Eligibility assessment and study selection
The eligibility criteria for studies to be included were determined by the Population, Exposure, Comparator, Outcome, and Study Designs (PECO) framework (Hamed et al., 2023).
The inclusion criteria include studies among male adults who were between 18 and 50 years old and have been exposed to environmental or occupational pyrethroid alone or in combination with a specified environmental toxicant. Also, the studies should be case-control, cross-sectional, cohort, or ecological, that appropriately answer the question “What is the effect of pyrethroid exposure on human semen quality?”, and report relevant parameters demonstrating the impact of pyrethroid on semen quality, using the mean and standard deviation or any other form from which the mean and standard deviation can be calculated. Studies without controls were compared with the standard WHO reference values.
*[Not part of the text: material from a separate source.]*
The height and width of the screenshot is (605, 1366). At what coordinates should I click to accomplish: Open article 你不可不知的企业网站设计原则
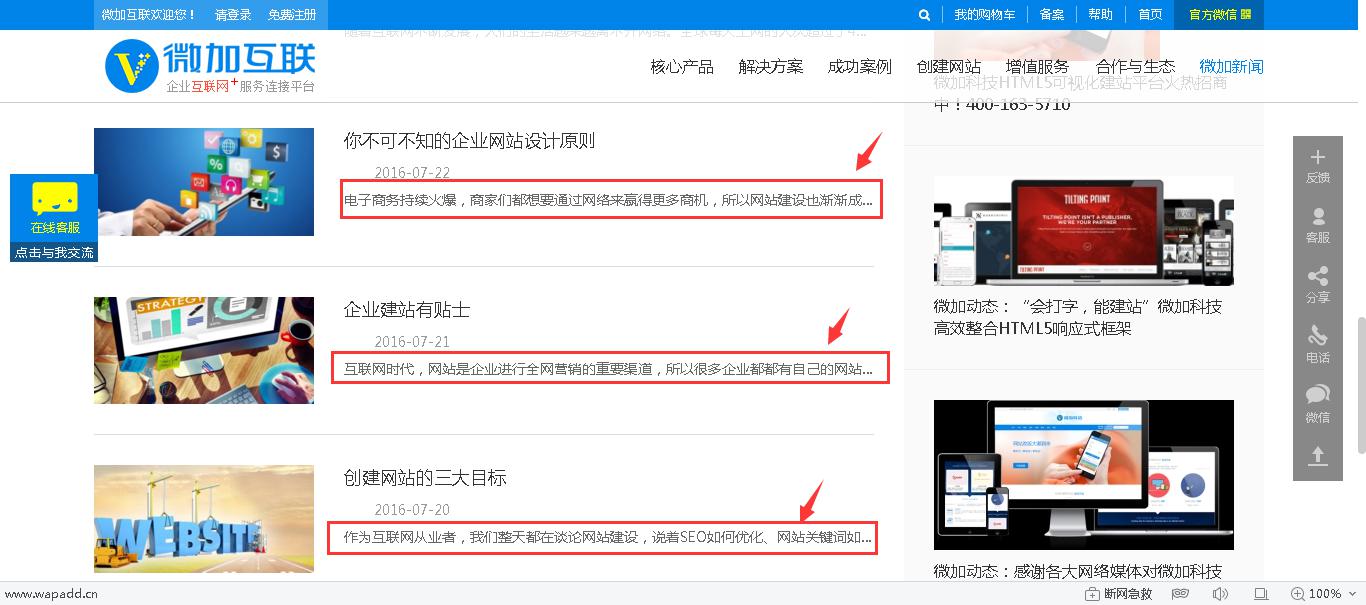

In vitro studies and studies on animal models, studies on prenatal pyrethroid exposure, or exposure to environmental toxicants apart from pyrethroid were excluded. In addition, studies that did not document the actual values of the variables of interest in the form of mean and standard deviation or any other form from which the mean and standard deviation can be calculated were screened out. Furthermore, studies documenting self-reported reproductive health outcomes, case studies, review articles, commentaries, letters and editorials, conference abstracts, preprint, degree thesis, and retracted papers were excluded. However, language and publication date restrictions were not applied.
Data extraction
The data that were collected from the eligible studies were the last name (surname) of the first author and year of publication, study design, country where the study was conducted, sample size, age of the participants, type of pyrethroid participants were exposed to, duration of exposure, sexual/ejaculation abstinence period, mean and standard deviation of variables of interest. Where the mean and standard deviation were not provided, values from which the mean and standard deviation can be calculated were extracted.
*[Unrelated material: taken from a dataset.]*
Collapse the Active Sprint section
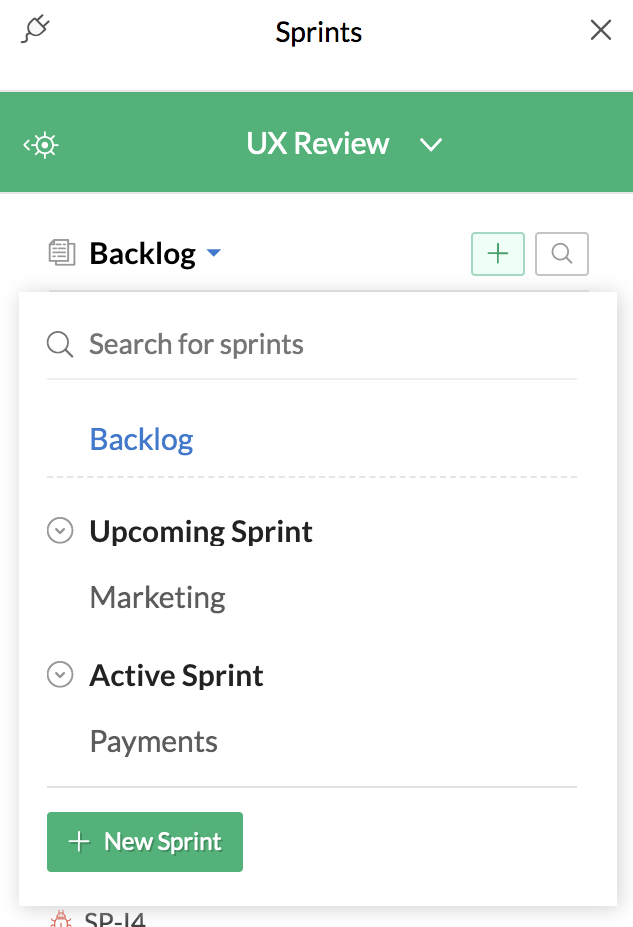Image resolution: width=633 pixels, height=927 pixels. coord(61,676)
Assessment of the risk of bias
The quality of the studies included was assessed using The Office of Health Assessment and Translation (OHAT) Risk of Bias (RoB) tool (OHAT, 2015). Each of the six domains assessed was adjudged low risk of bias and scored one or high risk of bias which did not attract any score.
Assessment of the certainty of the evidence
The overall certainty of the evidence was assessed using the Grading of Recommendations Assessment, Development, and Evaluation (GRADE) Working Group guidelines (GRADE, 2014) to adjudge each study as one with a high, moderate, low, or very low level of confidence (Rooney et al., 2014).
Synthesis of evidence, meta-analysis, and sensitivity analysis
Both qualitative and quantitative methods were used to generate the evidence from all of the research. In the qualitative approach, the inclusion criteria for eligibility were applied. Review Manager (RevMan) software (version 5.4.1) was used to perform quantitative meta-analysis. To ascertain the heterogeneity of the studies or the percentage of total variance across studies, the mean difference (MD) of the reported variables was pooled at 95% confidence intervals (95% CIs) and the p-value and I-square statistic (I2) in the pooled analyses were utilized. When the p-value was <0.1 or the I2 -value >50% which suggests a significant heterogeneity, a random-effects model was used, but when the p-value was ≥0.1 or the I2 -value ≤50%, indicating low heterogeneity, a fixed-effects model was used. The heterogeneity indicates differences within individual samples, between samples, and between experimental results. Sensitivity analyses were conducted by removing the study with the most weight, studies at high risk, and studies with low or very low confidence in the evidence. Subgroup analyses were conducted by grouping studies from the same region together.
Furthermore, publication bias for studies included per variable of interest was visually assessed using the funnel plot created by Review Manager (RevMan) software (Hamed et al., 2023). The asymmetry of the funnel plot suggests possible publication bias. Values are presented as the mean difference and 95% of the confidence interval (CI). The mean difference is obtained as the difference between the values of the pyrethroid-exposed and the control.
Results
Study selection and characteristics of eligible studies
The PRISMA flow chart is presented in Figure 1. We retrieved 4, 022 studies from the search and an additional 38 from the citation-chasing technique, making a total of 4, 050 studies. After screening the review studies, editorials, commentaries, animal studies, and duplicates, 27 studies were left. Fifteen more papers were excluded on further screening, leaving 12 papers that fully met the eligibility criteria.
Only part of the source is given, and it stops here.